→ Activity
Please filter the data below down to the lines holding the string "accomplish".

→ Dataset

= = = = = = =

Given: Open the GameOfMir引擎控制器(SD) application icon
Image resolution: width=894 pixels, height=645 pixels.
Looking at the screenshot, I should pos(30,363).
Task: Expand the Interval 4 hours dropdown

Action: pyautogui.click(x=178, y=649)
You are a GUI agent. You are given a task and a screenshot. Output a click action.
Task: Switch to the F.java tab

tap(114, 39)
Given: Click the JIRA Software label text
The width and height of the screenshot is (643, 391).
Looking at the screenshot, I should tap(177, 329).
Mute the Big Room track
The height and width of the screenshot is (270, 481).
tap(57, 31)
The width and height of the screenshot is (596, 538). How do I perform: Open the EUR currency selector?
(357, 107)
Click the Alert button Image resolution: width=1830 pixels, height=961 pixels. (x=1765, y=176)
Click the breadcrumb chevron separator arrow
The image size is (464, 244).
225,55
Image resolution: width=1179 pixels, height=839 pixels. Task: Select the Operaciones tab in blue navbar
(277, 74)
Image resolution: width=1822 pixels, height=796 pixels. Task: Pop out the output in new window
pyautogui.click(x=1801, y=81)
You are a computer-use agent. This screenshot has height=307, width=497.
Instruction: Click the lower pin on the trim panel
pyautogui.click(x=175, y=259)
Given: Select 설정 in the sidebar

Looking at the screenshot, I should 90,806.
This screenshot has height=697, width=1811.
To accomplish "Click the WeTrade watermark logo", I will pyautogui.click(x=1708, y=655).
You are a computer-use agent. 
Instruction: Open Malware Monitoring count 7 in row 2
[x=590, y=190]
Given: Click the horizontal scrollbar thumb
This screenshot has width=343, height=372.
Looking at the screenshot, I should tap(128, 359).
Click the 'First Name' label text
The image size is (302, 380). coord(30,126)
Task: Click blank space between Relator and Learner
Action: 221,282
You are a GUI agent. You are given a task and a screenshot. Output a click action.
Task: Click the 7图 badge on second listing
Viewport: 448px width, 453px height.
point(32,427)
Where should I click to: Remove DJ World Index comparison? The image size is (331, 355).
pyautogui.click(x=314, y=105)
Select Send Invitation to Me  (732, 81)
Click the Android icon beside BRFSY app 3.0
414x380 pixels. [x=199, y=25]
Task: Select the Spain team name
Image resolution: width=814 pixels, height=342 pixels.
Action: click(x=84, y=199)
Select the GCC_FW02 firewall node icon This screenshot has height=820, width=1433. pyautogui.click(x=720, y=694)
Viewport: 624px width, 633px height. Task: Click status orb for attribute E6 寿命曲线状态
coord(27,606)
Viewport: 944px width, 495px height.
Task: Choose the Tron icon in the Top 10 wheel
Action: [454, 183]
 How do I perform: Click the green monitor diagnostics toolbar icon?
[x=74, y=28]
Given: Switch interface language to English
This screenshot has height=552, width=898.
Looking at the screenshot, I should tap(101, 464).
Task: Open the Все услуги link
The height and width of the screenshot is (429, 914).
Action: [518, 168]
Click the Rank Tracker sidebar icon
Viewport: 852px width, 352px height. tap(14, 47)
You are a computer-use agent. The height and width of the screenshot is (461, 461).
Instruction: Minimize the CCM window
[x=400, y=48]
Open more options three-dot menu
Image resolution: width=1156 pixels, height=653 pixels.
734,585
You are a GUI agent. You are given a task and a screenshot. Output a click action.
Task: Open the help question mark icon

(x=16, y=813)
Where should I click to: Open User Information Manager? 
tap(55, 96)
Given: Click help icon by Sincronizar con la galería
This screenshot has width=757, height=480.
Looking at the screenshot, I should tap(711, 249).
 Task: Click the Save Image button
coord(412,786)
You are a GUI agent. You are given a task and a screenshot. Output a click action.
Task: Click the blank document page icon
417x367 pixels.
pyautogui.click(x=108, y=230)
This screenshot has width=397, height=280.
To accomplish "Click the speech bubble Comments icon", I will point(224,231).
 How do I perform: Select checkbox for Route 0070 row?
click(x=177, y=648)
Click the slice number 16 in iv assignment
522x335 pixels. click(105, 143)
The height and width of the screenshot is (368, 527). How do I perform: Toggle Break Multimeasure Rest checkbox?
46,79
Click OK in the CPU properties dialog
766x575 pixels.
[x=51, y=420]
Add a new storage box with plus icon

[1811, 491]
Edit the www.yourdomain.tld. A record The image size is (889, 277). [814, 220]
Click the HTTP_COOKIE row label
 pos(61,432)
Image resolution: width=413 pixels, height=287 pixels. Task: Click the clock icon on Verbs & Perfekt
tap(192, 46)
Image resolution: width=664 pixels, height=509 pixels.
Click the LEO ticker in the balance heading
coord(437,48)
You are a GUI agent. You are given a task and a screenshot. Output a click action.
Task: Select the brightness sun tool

= = = = = = =

→ Result of this task
To accomplish "Click the WeTrade watermark logo", I will pyautogui.click(x=1708, y=655).
To accomplish "Click the speech bubble Comments icon", I will point(224,231).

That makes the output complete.